One morning the post brought a truly enormous letter for Dick. It was as broad as a table-cloth, and the address was written in letters as long as a hoop-stick. "I seem to know that hand," said Ricardo; "but I thought the fingers which held the pen had long been cold in death."

He opened, with his sword, the enormous letter, which was couched in the following terms:

"The Giant as does not know when he has had enuf , presents his compliments to Prince Ricardo; and I, having recovered from the effects of our little recent rally , will be happy to meet you in the old place for a return-match. I not being handy with the pen, the Giant hopes you will excuse mistakes and bad writing."

Dick simply gazed with amazement.

"If ever I thought an enemy was killed and done for, it was that Giant," said he. "Why, I made mere mince-collops of him!"

However, he could not refuse a challenge, not to speak of his duty to rid the world of so greedy and odious a tyrant. Dick, therefore, took the usual things (which the king had secretly restored), but first he tried them--putting on the Cap of Darkness before the glass, in which he could not see himself. On second thoughts, he considered it unfair to take the cap. All the other articles were in working order. Jaqueline on this occasion followed him in the disguise of a crow, flying overhead.

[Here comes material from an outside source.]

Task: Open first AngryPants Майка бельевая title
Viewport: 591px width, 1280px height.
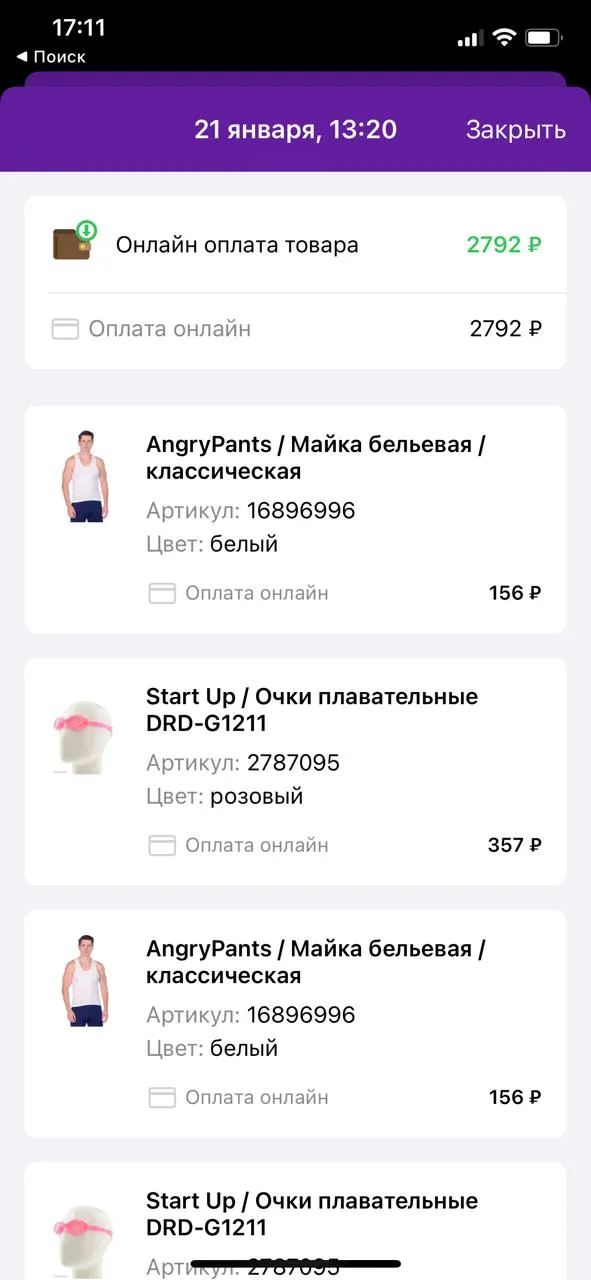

On reaching the cavern--a huge tunnel in the rock--where the Giant lived, Ricardo blew a blast on the horn which hung outside, and in obedience to a written notice, knocked also with a mace provided by the Giant for that purpose. Presently he heard heavy footsteps sounding along the cavern, and the Giant came out. He was above the common height for giants, and his whole face and body were seamed over with little red lines, crossing each other like tartan. These were marks of encounters, in which he had been cut to bits and come together again; for this was his peculiarity, which made him so dangerous. If you cut off his head, he went on just as before, only without it; and so about everything else. By dint of magic, he could put his head on again, just as if it had been his hat, if you gave him time enough. On the last occasion of their meeting, Ricardo had left him in a painfully scattered condition, and thought he was done for. But now, except that a bird had flown away with the little finger of his left hand and one of his ears, the Giant was as comfortable as anyone could be in his situation.

"Mornin' sir," he said to Dick, touching his forehead with his hand. "Glad to see you looking so well. No bad feeling, I hope, on either side?"

"None on mine, certainly," said Ricardo, holding out his hand, which the Giant took and shook; "but Duty is Duty, and giants must go. The modern world has no room for them."

"That's hearty," said the Giant; "I like a fellow of your kind. Now, shall we toss for corners?"

"All right!" said Dick, calling "Heads" and winning. He took the corner with the sun on his back and in the Giant's face. To it they went, the Giant aiming a blow with his club that would have felled an elephant.

Dick dodged, and cut off the Giant's feet at the ankles.

"First blood for the prince!" said the Giant, coming up smiling. "Half- minute time!"

He occupied the half-minute in placing the feet neatly beside each other, as if they had been a pair of boots.

Round II. --The Giant sparring for wind, Ricardo cuts him in two at the waist.

The Giant folded his legs up neatly, like a pair of trousers, and laid them down on a rock. He had now some difficulty in getting rapidly over the ground, and stood mainly on the defensive, and on his waist.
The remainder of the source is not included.